I'm in a long distance relationship with my girlfriend of 7 years. We've never met in real life, and have only communicated through text, Skype, mail, and email. It has been great except for this past year. In March she had sex with another man, and since then has regretted it but has tried to end this relationship several times. I know she's the one that God gave me. We're both christians, but she's just been hanging with the wrong crowd and doing things she shouldn't be doing. She hardly texts me anymore unless I try to contact her several times in a row. She's become very stubborn and cynical, and I just can't take it. She lives several states away, and I'm planning on driving up to see her in a week and a half. My parents don't know yet though, and I'm very worried about what my mom has to say about it.

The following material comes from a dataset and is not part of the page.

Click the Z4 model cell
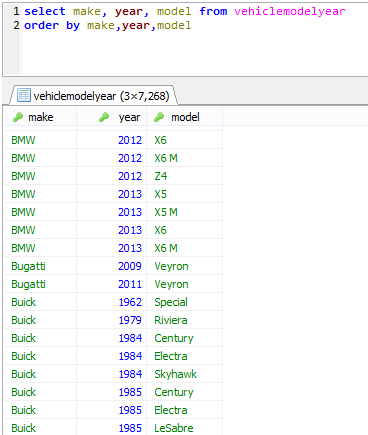 pos(184,176)
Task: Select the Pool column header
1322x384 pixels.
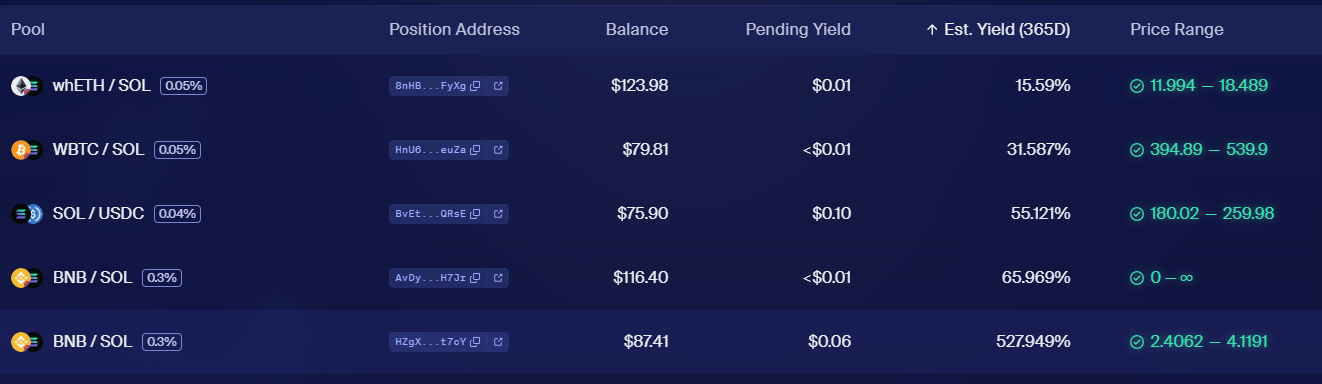Action: click(28, 30)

While I'm planning on this, I'm also going through the stress of finding a job since I'm out of college now. There's also the stress of having to drive up there, and have a plan for all of it. I'm stressed to the max about finding a job, making this relationship work, about my parents, and my girlfriend's parents. For a couple days now, I just find myself in a dark pit where my heart physically and emotionally aches to the point I can't take it anymore. I've cried I don't know how many times, and I'm crying while typing this out. My dad kind of knows about the relationship, but hasn't said much about it. One of my brother knows, but not many more of my family knows or they have their own suspicions. I've never felt this unimaginable pain in my heart and body before, and it's killing me inside to the point I can hardly function in life. I really need prayer so that I can feel better and this relationship last...and also find a job...I'm at my lowest point in my life now.
I typed this up before hand, and right now my heart is still physically aching from all of this. I'm scared, stressed, and lonely feeling in my heart and mind.
I typed this up before hand, and right now my heart is still physically aching from all of this. I'm scared, stressed, and lonely feeling in my heart and mind.